Stored records:
# # # #
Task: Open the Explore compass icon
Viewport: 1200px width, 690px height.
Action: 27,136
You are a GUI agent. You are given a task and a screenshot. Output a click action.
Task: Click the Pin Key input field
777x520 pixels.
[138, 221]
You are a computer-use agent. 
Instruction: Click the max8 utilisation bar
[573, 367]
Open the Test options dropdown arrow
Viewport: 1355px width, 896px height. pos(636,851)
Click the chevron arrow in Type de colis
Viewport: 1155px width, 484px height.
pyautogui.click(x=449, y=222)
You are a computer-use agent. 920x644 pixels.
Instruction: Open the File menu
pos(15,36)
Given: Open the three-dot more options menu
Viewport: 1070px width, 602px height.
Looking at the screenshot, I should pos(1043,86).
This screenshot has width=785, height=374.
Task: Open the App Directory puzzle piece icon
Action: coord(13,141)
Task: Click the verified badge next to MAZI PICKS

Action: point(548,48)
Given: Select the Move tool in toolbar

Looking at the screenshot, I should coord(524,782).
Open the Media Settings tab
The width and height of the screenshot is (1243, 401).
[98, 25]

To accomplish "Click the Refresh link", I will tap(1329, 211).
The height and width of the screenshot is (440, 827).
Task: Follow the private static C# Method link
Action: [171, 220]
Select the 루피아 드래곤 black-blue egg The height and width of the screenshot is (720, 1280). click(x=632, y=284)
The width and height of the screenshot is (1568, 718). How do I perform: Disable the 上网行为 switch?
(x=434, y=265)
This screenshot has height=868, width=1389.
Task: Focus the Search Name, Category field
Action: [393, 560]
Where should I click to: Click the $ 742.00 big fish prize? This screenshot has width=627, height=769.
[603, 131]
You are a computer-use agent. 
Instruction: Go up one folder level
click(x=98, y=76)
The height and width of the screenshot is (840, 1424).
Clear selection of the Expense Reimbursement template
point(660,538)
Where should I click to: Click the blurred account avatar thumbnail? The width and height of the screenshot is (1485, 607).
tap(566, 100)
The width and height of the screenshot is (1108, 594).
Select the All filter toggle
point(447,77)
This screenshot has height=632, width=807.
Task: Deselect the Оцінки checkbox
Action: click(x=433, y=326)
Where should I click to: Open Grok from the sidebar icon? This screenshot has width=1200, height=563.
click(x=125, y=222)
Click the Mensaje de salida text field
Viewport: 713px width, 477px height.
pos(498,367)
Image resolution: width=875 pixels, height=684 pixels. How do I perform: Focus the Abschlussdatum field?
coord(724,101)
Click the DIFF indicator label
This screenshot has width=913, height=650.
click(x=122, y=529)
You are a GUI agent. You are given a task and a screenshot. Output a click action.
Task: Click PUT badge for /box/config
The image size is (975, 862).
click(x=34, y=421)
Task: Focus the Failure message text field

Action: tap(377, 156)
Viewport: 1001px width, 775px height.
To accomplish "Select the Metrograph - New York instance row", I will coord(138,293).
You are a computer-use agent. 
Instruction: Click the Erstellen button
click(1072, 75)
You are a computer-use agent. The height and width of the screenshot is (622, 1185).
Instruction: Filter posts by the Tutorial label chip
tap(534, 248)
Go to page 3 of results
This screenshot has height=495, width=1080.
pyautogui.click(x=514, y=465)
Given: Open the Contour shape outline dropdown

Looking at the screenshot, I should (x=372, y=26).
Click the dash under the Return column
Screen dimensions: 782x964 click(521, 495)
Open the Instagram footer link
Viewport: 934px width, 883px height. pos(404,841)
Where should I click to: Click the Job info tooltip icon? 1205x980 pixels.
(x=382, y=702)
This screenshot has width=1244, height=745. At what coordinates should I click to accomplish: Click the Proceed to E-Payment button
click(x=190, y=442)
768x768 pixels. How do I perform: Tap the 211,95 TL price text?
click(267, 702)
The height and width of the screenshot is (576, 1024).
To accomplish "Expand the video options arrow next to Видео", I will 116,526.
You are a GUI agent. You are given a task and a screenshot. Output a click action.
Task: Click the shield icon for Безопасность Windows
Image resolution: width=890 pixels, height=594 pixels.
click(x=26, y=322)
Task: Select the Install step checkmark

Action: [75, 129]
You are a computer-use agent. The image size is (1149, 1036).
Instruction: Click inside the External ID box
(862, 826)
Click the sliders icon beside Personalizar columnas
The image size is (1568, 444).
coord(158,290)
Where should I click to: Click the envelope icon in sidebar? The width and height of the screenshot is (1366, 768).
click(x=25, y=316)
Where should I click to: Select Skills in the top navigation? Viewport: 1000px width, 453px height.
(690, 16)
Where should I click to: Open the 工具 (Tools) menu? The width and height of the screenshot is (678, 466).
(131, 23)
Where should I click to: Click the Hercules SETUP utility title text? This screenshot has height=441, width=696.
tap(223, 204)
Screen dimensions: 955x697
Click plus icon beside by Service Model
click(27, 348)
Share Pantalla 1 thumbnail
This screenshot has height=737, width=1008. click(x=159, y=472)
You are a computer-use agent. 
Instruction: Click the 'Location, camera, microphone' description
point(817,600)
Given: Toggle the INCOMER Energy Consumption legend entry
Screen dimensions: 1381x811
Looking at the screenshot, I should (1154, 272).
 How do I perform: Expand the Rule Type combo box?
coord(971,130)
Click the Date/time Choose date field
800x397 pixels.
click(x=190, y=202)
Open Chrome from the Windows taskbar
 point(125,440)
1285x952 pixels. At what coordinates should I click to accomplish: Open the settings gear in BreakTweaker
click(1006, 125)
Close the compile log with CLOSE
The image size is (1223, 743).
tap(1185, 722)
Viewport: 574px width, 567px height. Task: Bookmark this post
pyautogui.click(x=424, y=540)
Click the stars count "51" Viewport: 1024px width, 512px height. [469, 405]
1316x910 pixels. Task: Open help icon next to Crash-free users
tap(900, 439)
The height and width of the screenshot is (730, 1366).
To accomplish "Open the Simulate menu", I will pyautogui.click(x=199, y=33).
# # # #
ACTIVITY
Show the data once more, exactly as it was written.

ANSWER TO THE PROBLEM
Task: Open the Explore compass icon
Viewport: 1200px width, 690px height.
Action: 27,136
You are a GUI agent. You are given a task and a screenshot. Output a click action.
Task: Click the Pin Key input field
777x520 pixels.
[138, 221]
You are a computer-use agent. 
Instruction: Click the max8 utilisation bar
[573, 367]
Open the Test options dropdown arrow
Viewport: 1355px width, 896px height. pos(636,851)
Click the chevron arrow in Type de colis
Viewport: 1155px width, 484px height.
pyautogui.click(x=449, y=222)
You are a computer-use agent. 920x644 pixels.
Instruction: Open the File menu
pos(15,36)
Given: Open the three-dot more options menu
Viewport: 1070px width, 602px height.
Looking at the screenshot, I should pos(1043,86).
This screenshot has width=785, height=374.
Task: Open the App Directory puzzle piece icon
Action: coord(13,141)
Task: Click the verified badge next to MAZI PICKS

Action: point(548,48)
Given: Select the Move tool in toolbar

Looking at the screenshot, I should coord(524,782).
Open the Media Settings tab
The width and height of the screenshot is (1243, 401).
[98, 25]

To accomplish "Click the Refresh link", I will tap(1329, 211).
The height and width of the screenshot is (440, 827).
Task: Follow the private static C# Method link
Action: [171, 220]
Select the 루피아 드래곤 black-blue egg The height and width of the screenshot is (720, 1280). click(x=632, y=284)
The width and height of the screenshot is (1568, 718). How do I perform: Disable the 上网行为 switch?
(x=434, y=265)
This screenshot has height=868, width=1389.
Task: Focus the Search Name, Category field
Action: [393, 560]
Where should I click to: Click the $ 742.00 big fish prize? This screenshot has width=627, height=769.
[603, 131]
You are a computer-use agent. 
Instruction: Go up one folder level
click(x=98, y=76)
The height and width of the screenshot is (840, 1424).
Clear selection of the Expense Reimbursement template
point(660,538)
Where should I click to: Click the blurred account avatar thumbnail? The width and height of the screenshot is (1485, 607).
tap(566, 100)
The width and height of the screenshot is (1108, 594).
Select the All filter toggle
point(447,77)
This screenshot has height=632, width=807.
Task: Deselect the Оцінки checkbox
Action: click(x=433, y=326)
Where should I click to: Open Grok from the sidebar icon? This screenshot has width=1200, height=563.
click(x=125, y=222)
Click the Mensaje de salida text field
Viewport: 713px width, 477px height.
pos(498,367)
Image resolution: width=875 pixels, height=684 pixels. How do I perform: Focus the Abschlussdatum field?
coord(724,101)
Click the DIFF indicator label
This screenshot has width=913, height=650.
click(x=122, y=529)
You are a GUI agent. You are given a task and a screenshot. Output a click action.
Task: Click PUT badge for /box/config
The image size is (975, 862).
click(x=34, y=421)
Task: Focus the Failure message text field

Action: tap(377, 156)
Viewport: 1001px width, 775px height.
To accomplish "Select the Metrograph - New York instance row", I will coord(138,293).
You are a computer-use agent. 
Instruction: Click the Erstellen button
click(1072, 75)
You are a computer-use agent. The height and width of the screenshot is (622, 1185).
Instruction: Filter posts by the Tutorial label chip
tap(534, 248)
Go to page 3 of results
This screenshot has height=495, width=1080.
pyautogui.click(x=514, y=465)
Given: Open the Contour shape outline dropdown

Looking at the screenshot, I should (x=372, y=26).
Click the dash under the Return column
Screen dimensions: 782x964 click(521, 495)
Open the Instagram footer link
Viewport: 934px width, 883px height. pos(404,841)
Where should I click to: Click the Job info tooltip icon? 1205x980 pixels.
(x=382, y=702)
This screenshot has width=1244, height=745. At what coordinates should I click to accomplish: Click the Proceed to E-Payment button
click(x=190, y=442)
768x768 pixels. How do I perform: Tap the 211,95 TL price text?
click(267, 702)
The height and width of the screenshot is (576, 1024).
To accomplish "Expand the video options arrow next to Видео", I will 116,526.
You are a GUI agent. You are given a task and a screenshot. Output a click action.
Task: Click the shield icon for Безопасность Windows
Image resolution: width=890 pixels, height=594 pixels.
click(x=26, y=322)
Task: Select the Install step checkmark

Action: [75, 129]
You are a computer-use agent. The image size is (1149, 1036).
Instruction: Click inside the External ID box
(862, 826)
Click the sliders icon beside Personalizar columnas
The image size is (1568, 444).
coord(158,290)
Where should I click to: Click the envelope icon in sidebar? The width and height of the screenshot is (1366, 768).
click(x=25, y=316)
Where should I click to: Select Skills in the top navigation? Viewport: 1000px width, 453px height.
(690, 16)
Where should I click to: Open the 工具 (Tools) menu? The width and height of the screenshot is (678, 466).
(131, 23)
Where should I click to: Click the Hercules SETUP utility title text? This screenshot has height=441, width=696.
tap(223, 204)
Screen dimensions: 955x697
Click plus icon beside by Service Model
click(27, 348)
Share Pantalla 1 thumbnail
This screenshot has height=737, width=1008. click(x=159, y=472)
You are a computer-use agent. 
Instruction: Click the 'Location, camera, microphone' description
point(817,600)
Given: Toggle the INCOMER Energy Consumption legend entry
Screen dimensions: 1381x811
Looking at the screenshot, I should (1154, 272).
 How do I perform: Expand the Rule Type combo box?
coord(971,130)
Click the Date/time Choose date field
800x397 pixels.
click(x=190, y=202)
Open Chrome from the Windows taskbar
 point(125,440)
1285x952 pixels. At what coordinates should I click to accomplish: Open the settings gear in BreakTweaker
click(1006, 125)
Close the compile log with CLOSE
The image size is (1223, 743).
tap(1185, 722)
Viewport: 574px width, 567px height. Task: Bookmark this post
pyautogui.click(x=424, y=540)
Click the stars count "51" Viewport: 1024px width, 512px height. [469, 405]
1316x910 pixels. Task: Open help icon next to Crash-free users
tap(900, 439)
The height and width of the screenshot is (730, 1366).
To accomplish "Open the Simulate menu", I will pyautogui.click(x=199, y=33).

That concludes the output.